The original source of both works was Venus adorned by the Graces (National Gallery of Art, Washington), a panel that Albani`s teacher, Annibale Carracci, painted around 1590-95.

Albani must have drawn inspiration from this work around 1610 when, possibly because of Annibale`s death, he had to complete a Toilet of Venus intended to form a pair with his teacher`s Diana and Callisto, 1598-99 (Duke of Sutherland collection). Compared with the panel in Washington, however, Albani`s group appears less articulated in space, and this, along with the characteristic porcelain whiteness of his nudes and other details such as the strict profile of the chair on which Venus is sitting, endows it with the air of a luminous classical frieze standing out against a leafy wood.

The iconographic source for the rather rare subject of Venus being groomed by the Graces may lie, as Donald Posner suggested in regard to Carracci`s version, in Homer`s Odyssey. There, Venus is said to have committed adultery with Mars and then fled to Cypress, where: The Graces washed her and anointed her with immortal oil, things that increase the splendour of the gods who live forever, and they dressed her in desirable clothes that were a wonder to behold.

Despite its relative rarity, the subject of Venus and the Three Graces was frequently explored, with similar elements, by artists from Albani`s circle at around the same time he began the series now at the Louvre. It appears, for example, in a 1622-23 work by Guercino (private collection), and also in one from 1620-25 by Albani`s childhood friend and later rival Guido Reni, with participation by his workshop (National Gallery, London).

Albani`s The judgement of Paris, c.1650-60 (P2), shows the shepherd prince admiring the beauty of three goddesses competing for the golden apple: Venus, in the centre, accompanied by a dove; Minerva, on the right, identified by her helmet and the weapons lying abandoned on the ground; and Juno, associated with the peacock. In the sky, Cupid hastens to fit an arrow to his bow. As in The toilet of Venus, Albani here eschews action in favour of a placid scene in which the mortal shepherd leans against a tree as he attempts to decide who should receive the apple. On the left, over a landscape enlivened with small waterfalls, we see a river deity, who may be Scamander, running through Mount Ida in the company of some nymphs.
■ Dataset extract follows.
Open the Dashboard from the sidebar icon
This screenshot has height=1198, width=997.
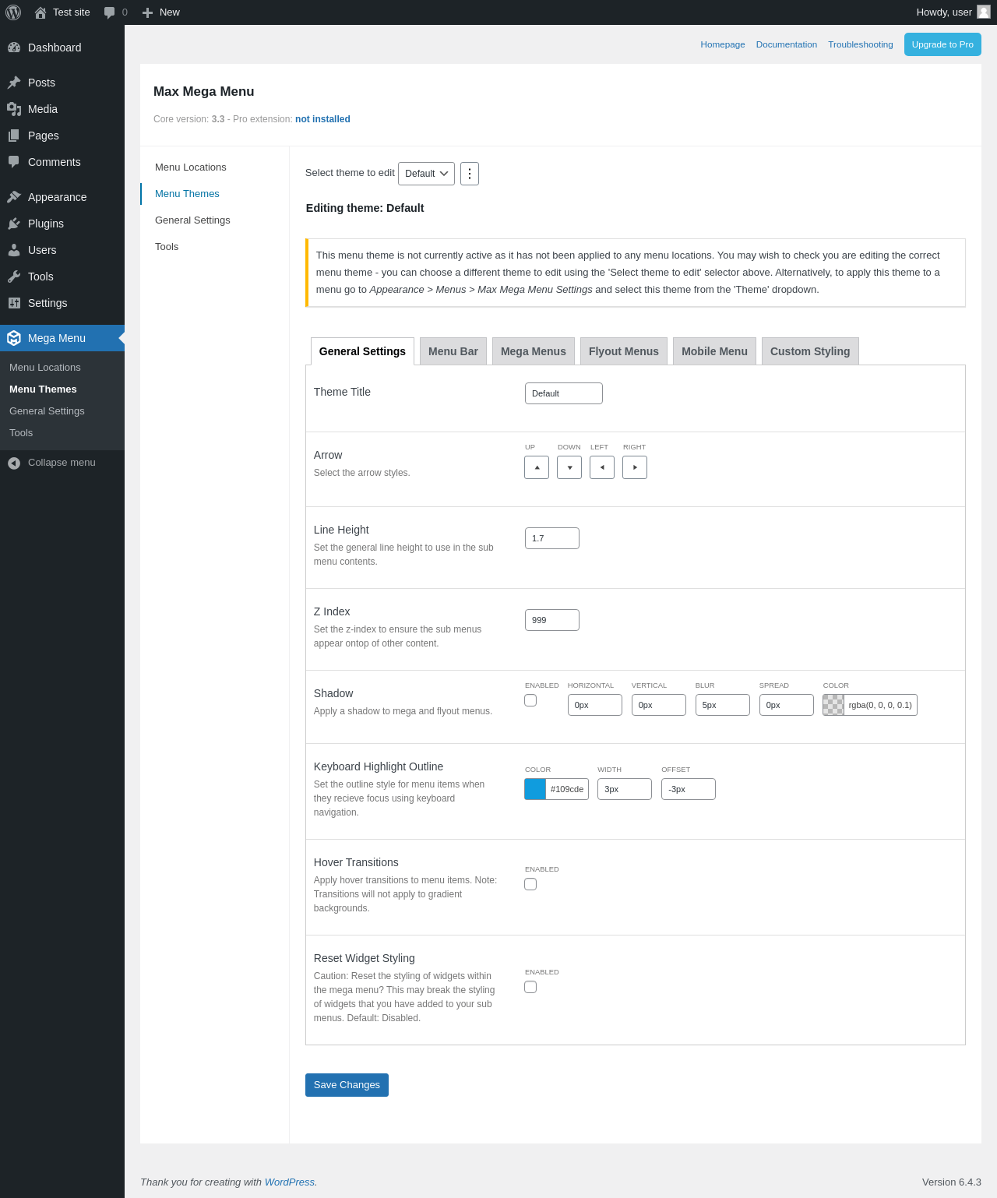(14, 48)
Like The toilet of Venus, this one includes various putti, which some see as an indication of the influence of Titian`s Aldobrandini Bacchanals. The presence of these works in Rome from 1598 onwards certainly had a decisive influence on Albani and his contemporaries. The putti also echo Albani`s own life, however, as he had twelve children and, according to his principal biographer Carlo Cesare Malvasia, the artist actually hung them from the ceiling as models.

A copy of this painting at the Real Academia de Bellas Artes de San Fernando, Madrid, has smaller figures and a less-developed landscape.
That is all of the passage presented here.